» **Collected data**:

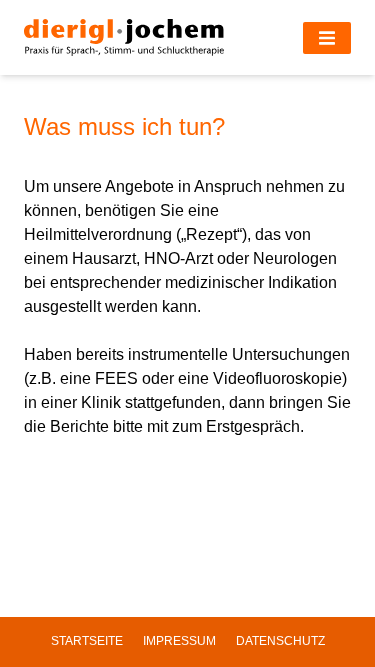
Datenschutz (280, 641)
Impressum (179, 641)
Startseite (87, 641)
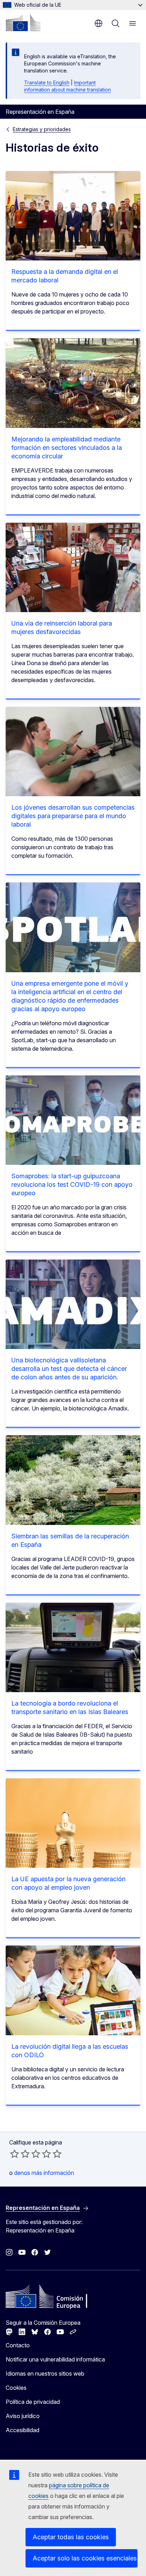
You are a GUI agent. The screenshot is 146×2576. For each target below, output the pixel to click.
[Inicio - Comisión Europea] (23, 22)
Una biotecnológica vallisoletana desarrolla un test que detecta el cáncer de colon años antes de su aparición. (69, 1368)
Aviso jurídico (23, 2415)
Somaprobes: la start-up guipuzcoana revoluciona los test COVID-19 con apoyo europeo (72, 1184)
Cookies (16, 2387)
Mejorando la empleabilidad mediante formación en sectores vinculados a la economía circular (66, 447)
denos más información (44, 2172)
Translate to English (46, 83)
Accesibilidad (22, 2430)
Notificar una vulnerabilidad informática (55, 2359)
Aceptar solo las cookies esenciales (85, 2558)
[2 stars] (19, 2153)
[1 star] (14, 2153)
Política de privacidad (33, 2401)
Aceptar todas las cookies (71, 2537)
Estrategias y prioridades (42, 129)
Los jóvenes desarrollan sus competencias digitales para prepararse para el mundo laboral (73, 816)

» **TRY IT**: Please show each line in the records above that contains "test".

» **OUTPUT BELOW**:
Una biotecnológica vallisoletana desarrolla un test que detecta el cáncer de colon años antes de su aparición. (69, 1368)
Somaprobes: la start-up guipuzcoana revoluciona los test COVID-19 con apoyo europeo (72, 1184)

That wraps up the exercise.